These end up mapping to the later of these two:

const struct file_operations proc_pid_maps_operations = {
.open = pid_maps_open,
.read = seq_read,
.llseek = seq_lseek,
.release = proc_map_release,
};

const struct file_operations proc_tid_maps_operations = {
.open = tid_maps_open,
.read = seq_read,
.llseek = seq_lseek,
.release = proc_map_release,
};


Which ends up going down to:

show_map_vma(struct seq_file *m, struct vm_area_struct *vma, int is_pid)

with that is_pid respectively true and false, but then show_map_vma() doesn't
use 'is_pid' at all :-\

/me scratches head, what am I missing?

The following commit, that appeared circa v4.9-rc2. So, fixing up the "tasks"
-> "tasks" we end up with something safe and that avoids this by now
non-existing problem, on older kernels, ok?

commit b18cb64ead400c01bf1580eeba330ace51f8087d
Author: Andy Lutomirski <[email protected]>
Date: Fri Sep 30 10:58:57 2016 -0700

fs/proc: Stop trying to report thread stacks

This reverts more of:

b76437579d13 ("procfs: mark thread stack correctly in proc/<pid>/maps")

... which was partially reverted by:

65376df58217 ("proc: revert /proc/<pid>/maps [stack:TID] annotation")

Originally, /proc/PID/task/TID/maps was the same as /proc/TID/maps.

In current kernels, /proc/PID/maps (or /proc/TID/maps even for
threads) shows "[stack]" for VMAs in the mm's stack address range.

In contrast, /proc/PID/task/TID/maps uses KSTK_ESP to guess the
target thread's stack's VMA. This is racy, probably returns garbage
and, on arches with CONFIG_TASK_INFO_IN_THREAD=y, is also crash-prone:
KSTK_ESP is not safe to use on tasks that aren't known to be running
ordinary process-context kernel code.

This patch removes the difference and just shows "[stack]" for VMAs
in the mm's stack range.

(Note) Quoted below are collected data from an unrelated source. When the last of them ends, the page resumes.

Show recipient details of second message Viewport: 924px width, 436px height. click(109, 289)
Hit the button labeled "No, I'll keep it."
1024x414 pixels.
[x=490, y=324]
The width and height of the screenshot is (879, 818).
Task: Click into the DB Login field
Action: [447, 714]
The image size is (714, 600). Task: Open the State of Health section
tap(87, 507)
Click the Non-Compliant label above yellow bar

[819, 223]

This is IMO much more sensible -- the
actual "stack" address really is treated specially by the VM code,
and the current thread stack isn't even well-defined for programs
that frequently switch stacks on their own.

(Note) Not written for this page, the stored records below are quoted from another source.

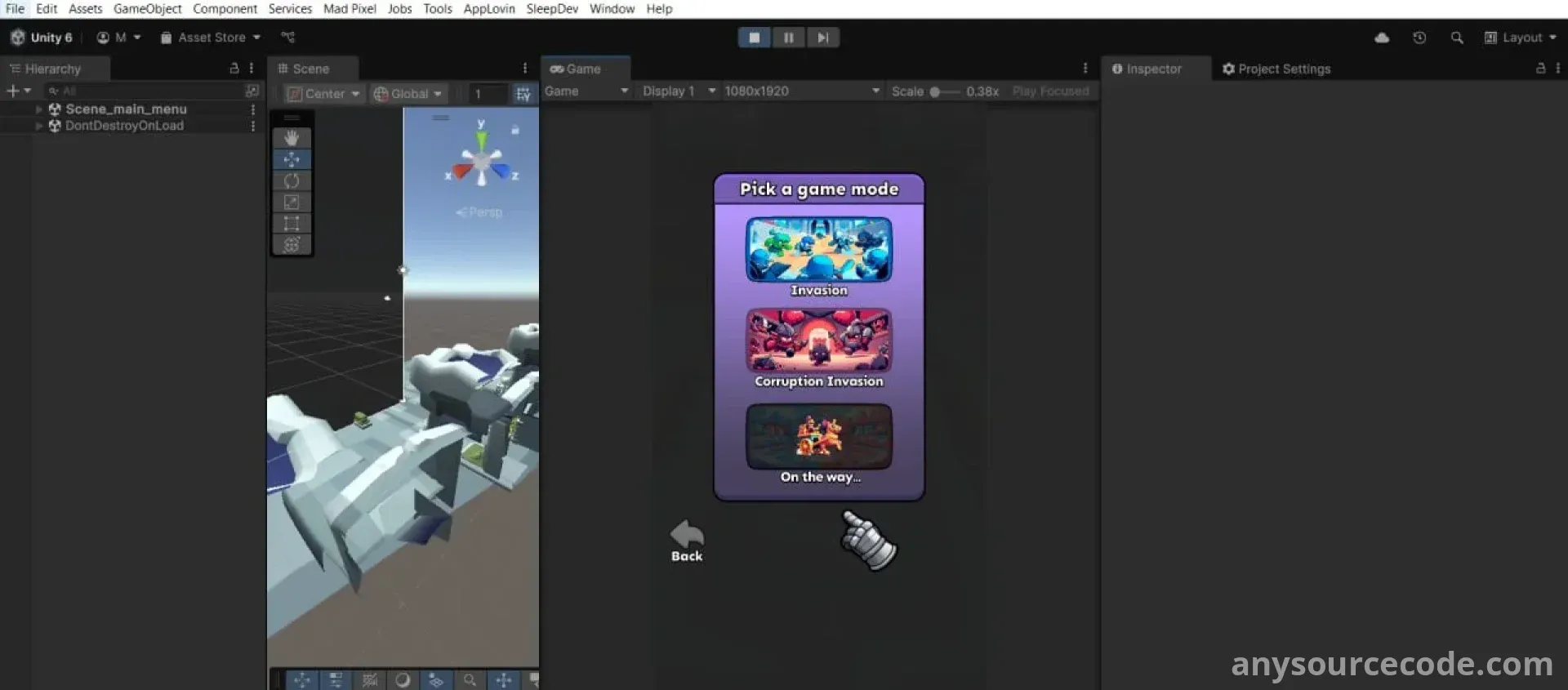1568x690 pixels.
Task: Toggle the Hierarchy panel lock
Action: (x=234, y=69)
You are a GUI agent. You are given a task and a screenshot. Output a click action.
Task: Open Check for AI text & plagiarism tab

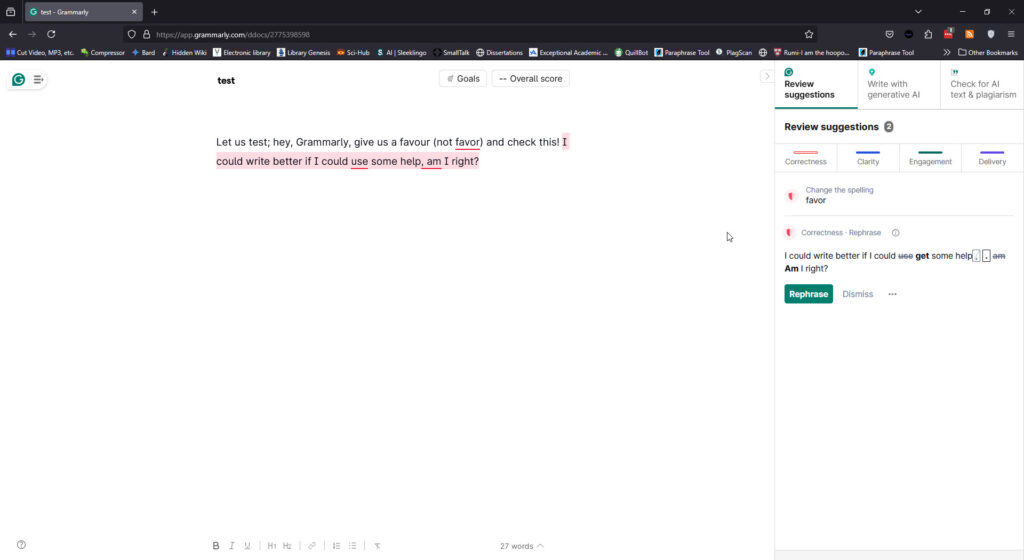tap(982, 84)
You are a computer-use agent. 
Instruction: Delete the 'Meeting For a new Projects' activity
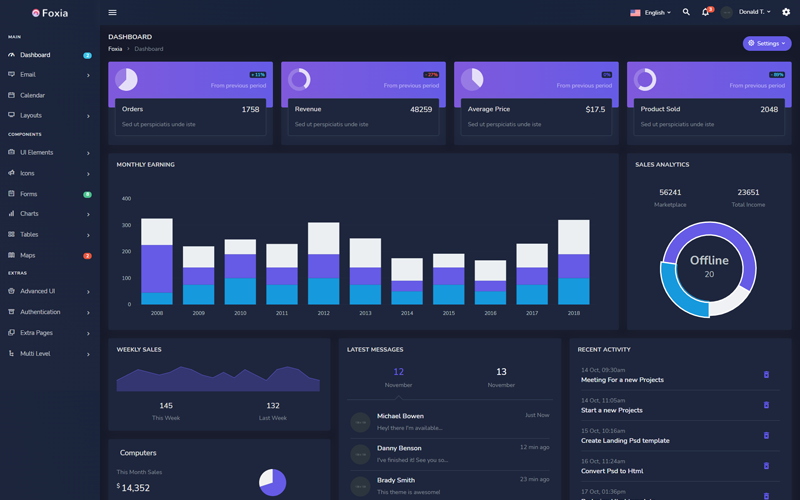(x=766, y=375)
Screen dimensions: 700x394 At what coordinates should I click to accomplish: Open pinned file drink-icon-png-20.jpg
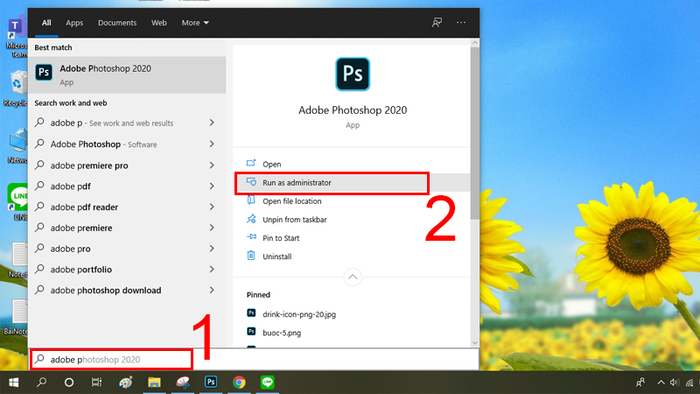[299, 314]
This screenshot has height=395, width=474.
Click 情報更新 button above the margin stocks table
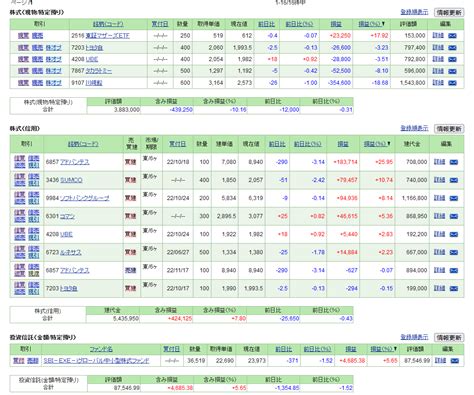[449, 129]
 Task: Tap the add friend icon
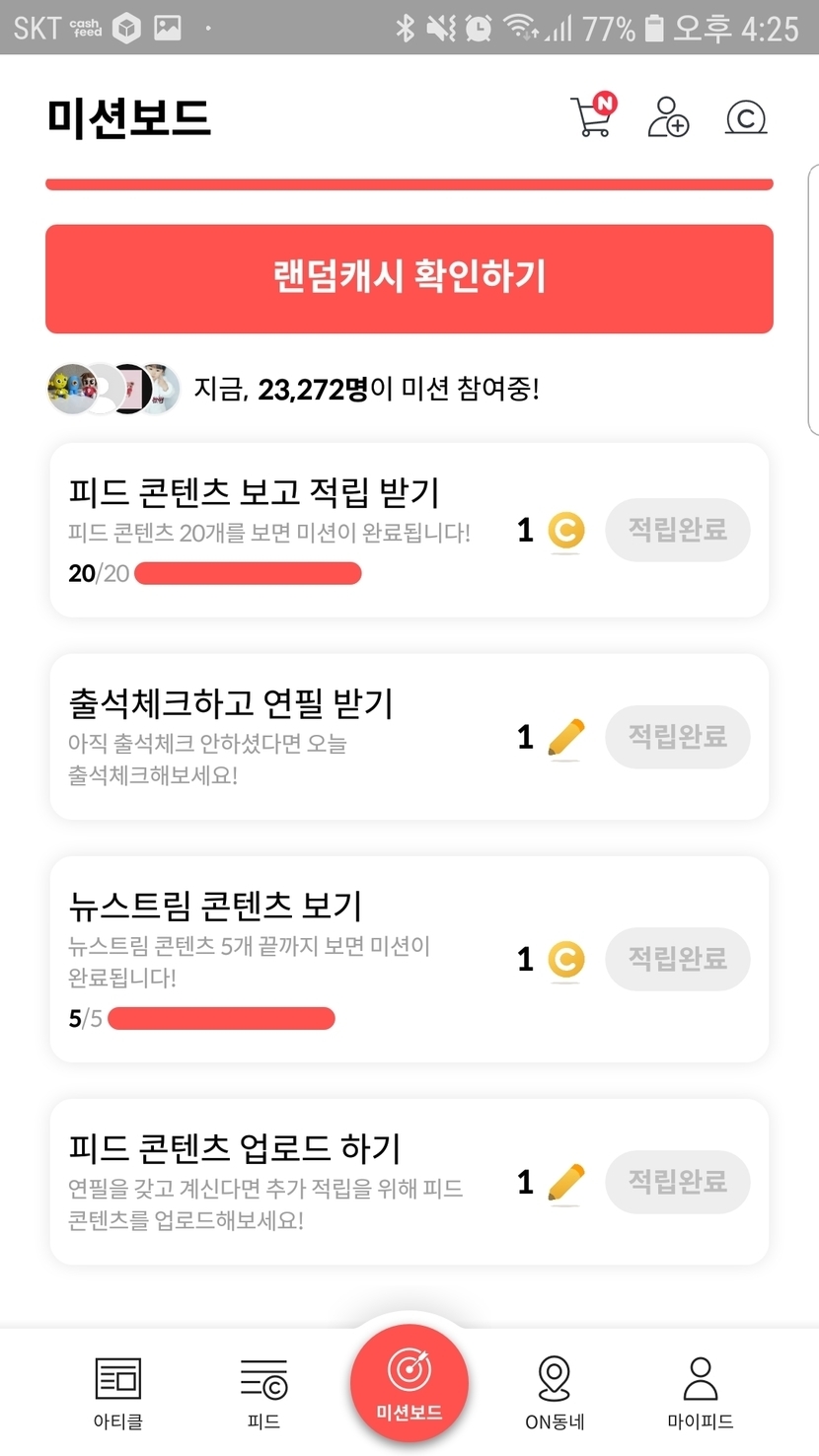(x=668, y=117)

Reported-by: Jann Horn <[email protected]>
Signed-off-by: Andy Lutomirski <[email protected]>
Acked-by: Thomas Gleixner <[email protected]>


>
> fp = fopen(filename, "r");
> if (fp == NULL) {
> --
> 2.5.0

2017-03-15 13:58:49

by Arnaldo Carvalho de Melo

[permalink] [raw]
Subject: Re: [PATCH] perf/record: make perf_event__synthesize_mmap_events() scale

Em Wed, Mar 15, 2017 at 10:50:59AM -0300, Arnaldo Carvalho de Melo escreveu:
> So, fixing up the "tasks" -> "tasks" we end up with something safe and
> that avoids this by now

"tasks" -> "task", grrr

- Arnaldo

2017-03-15 17:08:49

by Stephane Eranian

[permalink] [raw]
Subject: Re: [PATCH] perf/record: make perf_event__synthesize_mmap_events() scale

On Wed, Mar 15, 2017 at 6:58 AM, Arnaldo Carvalho de Melo
<[email protected]> wrote:
> Em Wed, Mar 15, 2017 at 10:50:59AM -0300, Arnaldo Carvalho de Melo escreveu:
>> So, fixing up the "tasks" -> "tasks" we end up with something safe and
>> that avoids this by now
>
> "tasks" -> "task", grrr
>
Oops, yeah, sorry about that.
Let me submit a V2 with the fix.

2017-03-15 17:45:04

by Arnaldo Carvalho de Melo

[permalink] [raw]
Subject: Re: [PATCH] perf/record: make perf_event__synthesize_mmap_events() scale

Em Wed, Mar 15, 2017 at 10:08:27AM -0700, Stephane Eranian escreveu:
> On Wed, Mar 15, 2017 at 6:58 AM, Arnaldo Carvalho de Melo
> <[email protected]> wrote:
> > Em Wed, Mar 15, 2017 at 10:50:59AM -0300, Arnaldo Carvalho de Melo escreveu:
> >> So, fixing up the "tasks" -> "tasks" we end up with something safe and
> >> that avoids this by now
> >
> > "tasks" -> "task", grrr
> >
> Oops, yeah, sorry about that.
> Let me submit a V2 with the fix.

Ok, but what about the other observations, what is the kernel you're
using?

I think this will not make any difference for any kernel >= 4.9, which
isn't to say the patch shouldn't be applied, I'm just curious.

- Arnaldo

2017-03-16 02:34:37

by Stephane Eranian

[permalink] [raw]
Subject: Re: [PATCH] perf/record: make perf_event__synthesize_mmap_events() scale

Arnaldo,

On Wed, Mar 15, 2017 at 10:44 AM, Arnaldo Carvalho de Melo
<[email protected]> wrote:
>
> Em Wed, Mar 15, 2017 at 10:08:27AM -0700, Stephane Eranian escreveu:
> > On Wed, Mar 15, 2017 at 6:58 AM, Arnaldo Carvalho de Melo
> > <[email protected]> wrote:
> > > Em Wed, Mar 15, 2017 at 10:50:59AM -0300, Arnaldo Carvalho de Melo escreveu:
> > >> So, fixing up the "tasks" -> "tasks" we end up with something safe and
> > >> that avoids this by now
> > >
> > > "tasks" -> "task", grrr
> > >
> > Oops, yeah, sorry about that.
> > Let me submit a V2 with the fix.
>
> Ok, but what about the other observations, what is the kernel you're
> using?
>
Ok, yeah, I was using an older kernel which still had [stack:tid] annotations.
With more recent kernel, it seems this optimization is not needed.
I guess it would only be useful to people running a new perf on a older kernel.

>
> I think this will not make any difference for any kernel >= 4.9, which
> isn't to say the patch shouldn't be applied, I'm just curious.
>
correct, see above.

>
> - Arnaldo